UC President Mark Yudof released a statement in June saying that UC students, faculty, staff, alumni and regents have already played a crucial role in persuading the state to increase funding for higher education.
According to survey results released by the Public Policy Institute of California in May, the majority of likely California voters ages 18 to 34 — the age group associated with most UC students — have already suggested they favor the initiative.
The institute found that 82 percent of young California voters said they would vote yes on the initiative, with 16 percent saying they would vote no and 3 percent undecided.
Claudia Magana, president of the UC Student Association, said the organization plans on raising awareness on the initiative’s significance, and that it hopes to get 45,000 students registered to vote before the November ballot.
“This is really what determines how much we are going to pay next year. I would hope a lot of students will be engaged,” Magana said. “It may not be the most perfect initiative, but it addresses the situation of revenue and what needs to be done.”

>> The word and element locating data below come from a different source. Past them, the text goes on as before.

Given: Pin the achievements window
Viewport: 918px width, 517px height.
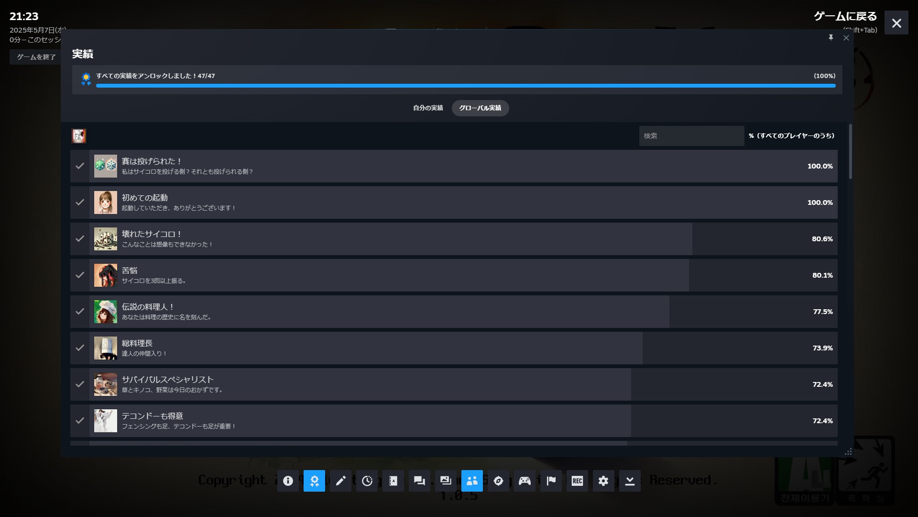Looking at the screenshot, I should [831, 38].
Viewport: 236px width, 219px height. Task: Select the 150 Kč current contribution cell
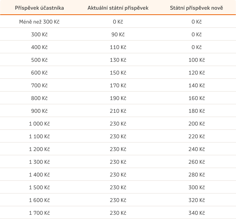coord(118,73)
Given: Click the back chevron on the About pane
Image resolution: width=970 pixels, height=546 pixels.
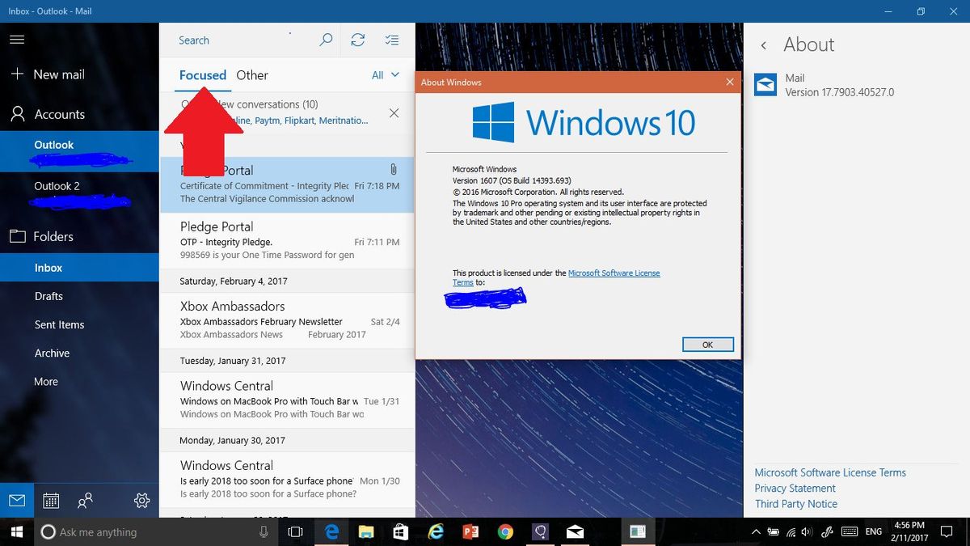Looking at the screenshot, I should tap(763, 45).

Yudof and UC Academic Council Chair Robert Anderson have already said they recommended the regents endorse the tax initiative because of the university’s high stakes on the measure.
“If the Governor’s ballot measure fails and the additional cut is triggered, it would be devastating to our campuses … ,” Anderson said in a letter to Yudof.. “It is imperative that the Board of Regents formally endorse the Governor’s ballot measure.”
The board is scheduled to vote on whether to endorse the initiative at its meeting this Wednesday on the UCSF Mission Bay campus.
UC Student Regent-designate Cinthia Flores said the UC system’s endorsement of the initiative will be a subject of much debate at the meeting.
“The biggest contention is whether the board is ready to take a stance on a very partisan measure,” Flores said. “It has the potential to be a monumental decision.”